Umgang mit neu entstehenden Risiken

Der Klimawandel und die damit einhergehende Schädigung der Umwelt stellen ein zunehmendes Risiko für die Gesundheit und Sicherheit der Beschäftigten dar. Diese sind oft als Erste den Auswirkungen des Klimawandels ausgesetzt, und zwar länger und intensiver als die allgemeine Bevölkerung.

Im Jahr 2022 beauftragten die G7 den VZF, sich mit den Auswirkungen des Klimawandels auf die Sicherheit und den Gesundheitsschutz bei der Arbeit in Lieferketten zu befassen.[8] Im Rahmen dieses Mandats wählte der Vision Zero Fund zur Durchführung von Pilotprojekten drei Projektländer auf drei verschiedenen Kontinenten aus (Madagaskar, Mexiko und Vietnam). Der Schwerpunkt liegt dabei auf der Konzeption und Umsetzung von Anpassungsmaßnahmen, die einigen der am stärksten gefährdeten Beschäftigten in der Landwirtschaft und im Baugewerbe zugutekommen werden.

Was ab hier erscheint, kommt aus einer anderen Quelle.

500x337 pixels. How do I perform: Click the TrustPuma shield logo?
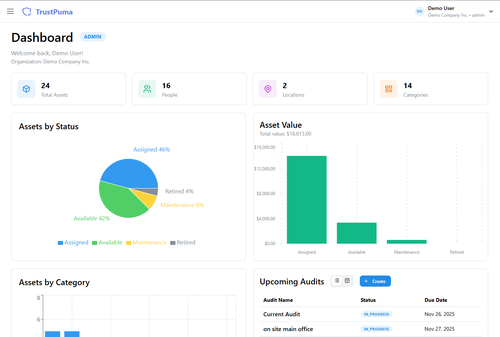tap(27, 12)
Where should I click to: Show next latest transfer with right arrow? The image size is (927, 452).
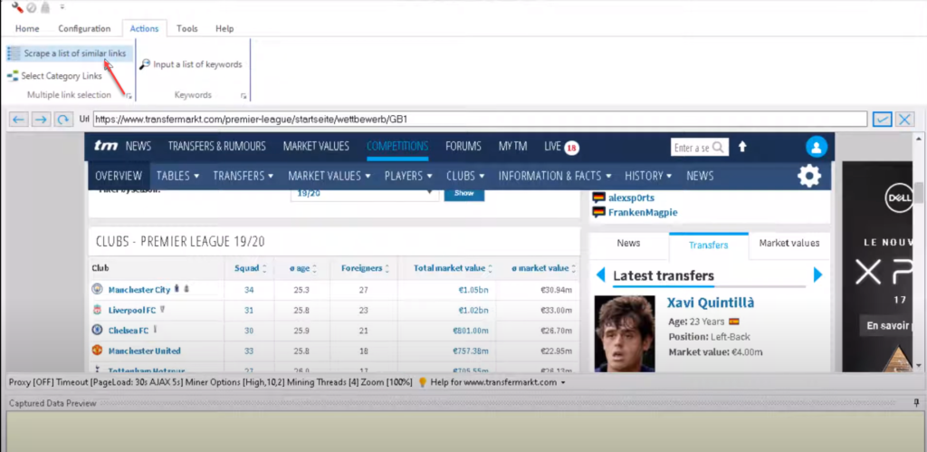coord(817,275)
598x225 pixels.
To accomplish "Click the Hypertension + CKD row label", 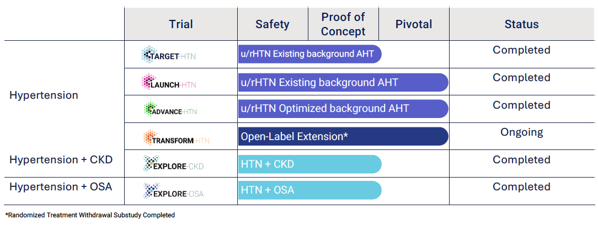I will (61, 160).
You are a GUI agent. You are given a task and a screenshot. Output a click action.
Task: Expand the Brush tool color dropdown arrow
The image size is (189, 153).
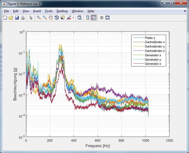point(73,18)
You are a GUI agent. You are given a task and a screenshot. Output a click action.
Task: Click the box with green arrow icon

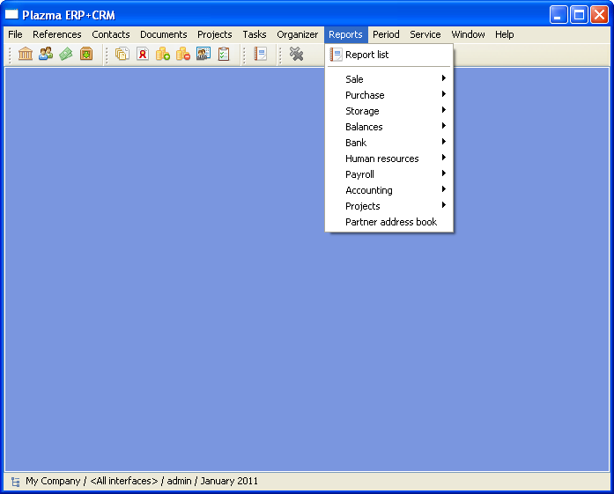coord(86,55)
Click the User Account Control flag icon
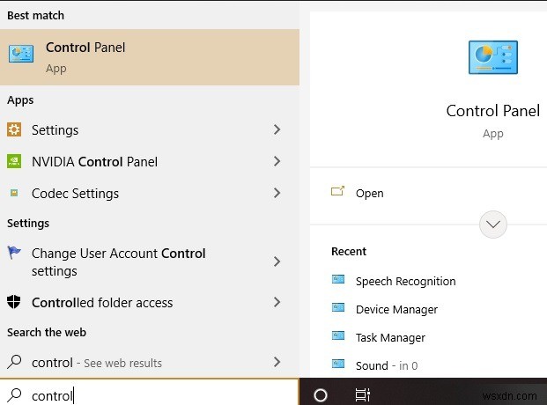The image size is (547, 405). pos(14,253)
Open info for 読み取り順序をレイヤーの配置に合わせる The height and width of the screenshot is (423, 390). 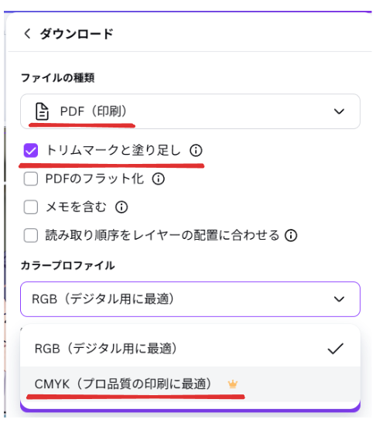[291, 236]
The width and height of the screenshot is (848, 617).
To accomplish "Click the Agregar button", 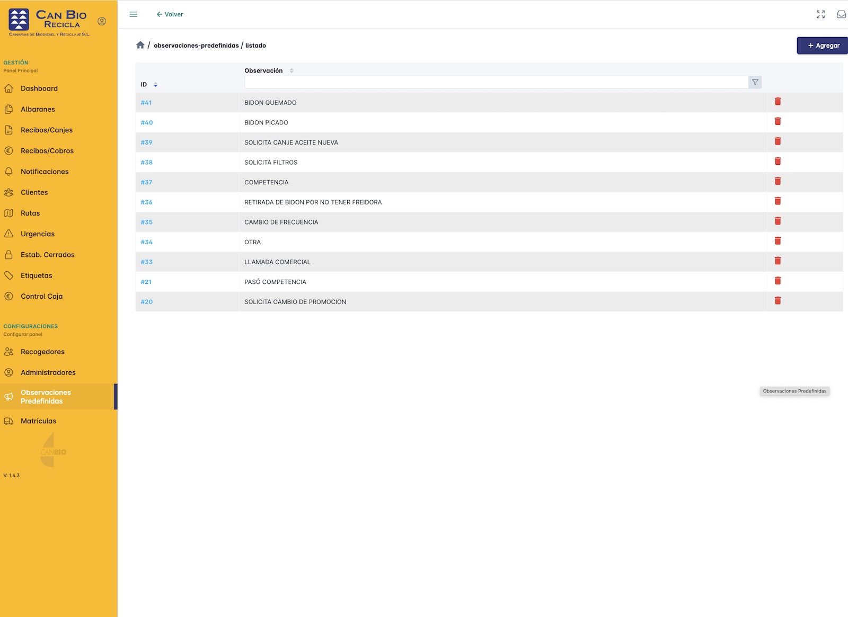I will [823, 46].
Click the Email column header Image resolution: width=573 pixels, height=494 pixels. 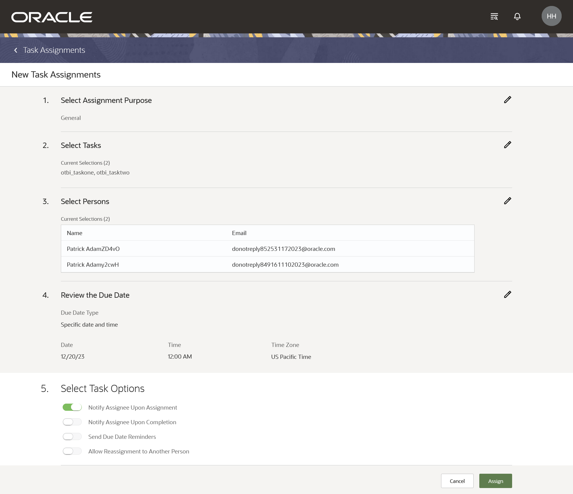tap(239, 233)
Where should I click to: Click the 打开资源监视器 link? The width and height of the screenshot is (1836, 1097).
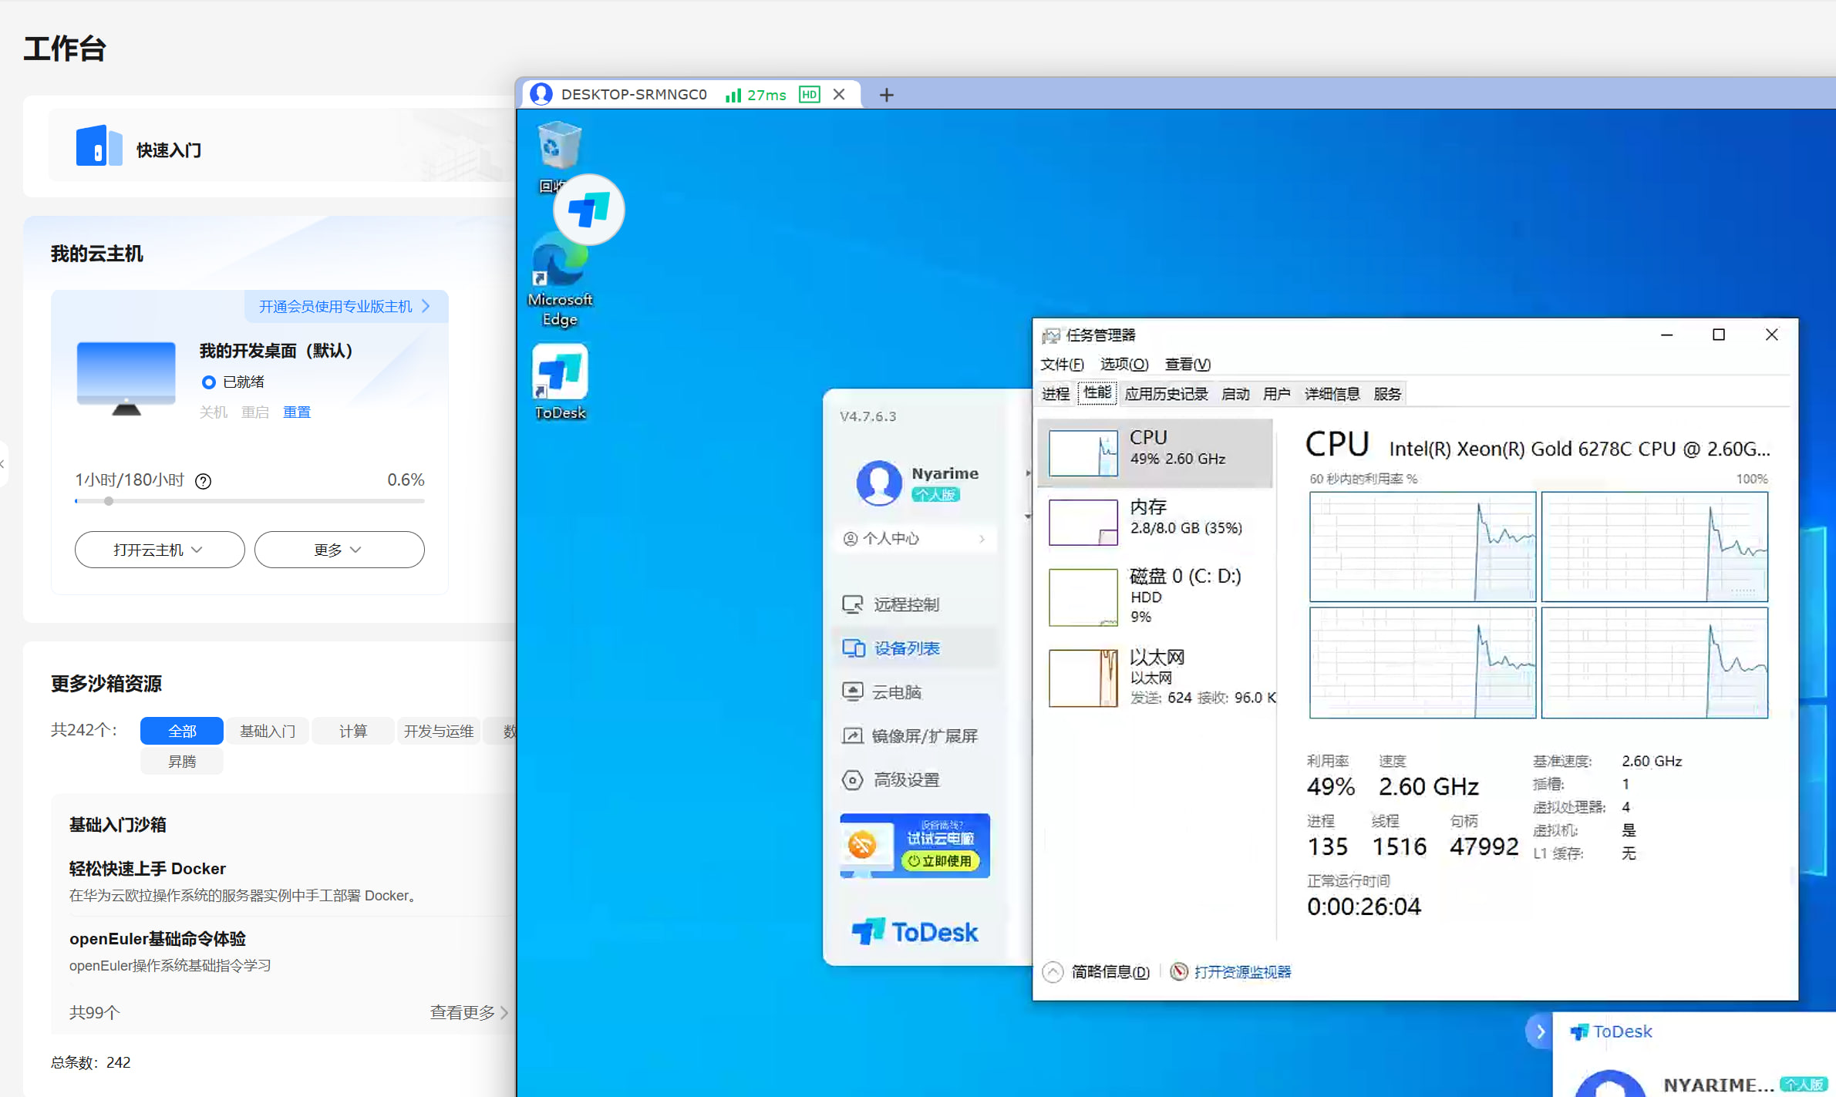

In Madagaskar hat der Fund Untersuchungen in Auftrag gegeben, um die Auswirkungen des Klimawandels auf die Sicherheit und Gesundheit von Beschäftigten im Baumwollanbau und im Baugewerbe zu beurteilen. In Mexiko wird im Rahmen des Projekts eine Methode zur Messung der Hitzebelastung bei Beschäftigten in der Tomaten- und Paprikabranche in Jalisco eingeführt und die wahrgenommenen und direkten Auswirkungen auf die Gesundheit und Produktivität der Beschäftigten werden beurteilt. In Vietnam führt der Fund eine umfassende Machbarkeitsstudie durch, um die Gesamtauswirkungen des Klimawandels auf die Sicherheit und Gesundheit der Beschäftigten in der Landwirtschaft zu beurteilen und geeignete Anpassungsmaßnahmen zu ermitteln, die mit Unterstützung des VZF durchgeführt werden können.

Schlussbemerkungen

Damit das Modell der geteilten Verantwortung des Vision Zero Fund funktioniert, müssen die wichtigsten beteiligten öffentlichen und privaten Akteurinnen und Akteure dazu bereit sein, kollektiv und gemeinsam zu handeln, um die Herausforderungen im Bereich Sicherheit und Gesundheitsschutz bei der Arbeit branchenweit anzugehen. Dazu gehören nicht nur die drei beteiligten Parteien der ILO – Regierungen, Arbeitgeber und Beschäftigte –, sondern auch Fachleute für Sicherheit und Gesundheitsschutz bei der Arbeit und global ausgerichtete Institutionen wie die DGUV. Diese sind wichtige Partner bei der Unterstützung des VZF bei der Entwicklung branchenweiter Lösungen und der Verbesserung der Bedingungen für Sicherheit und Gesundheitsschutz bei der Arbeit für gefährdete Beschäftigte weltweit.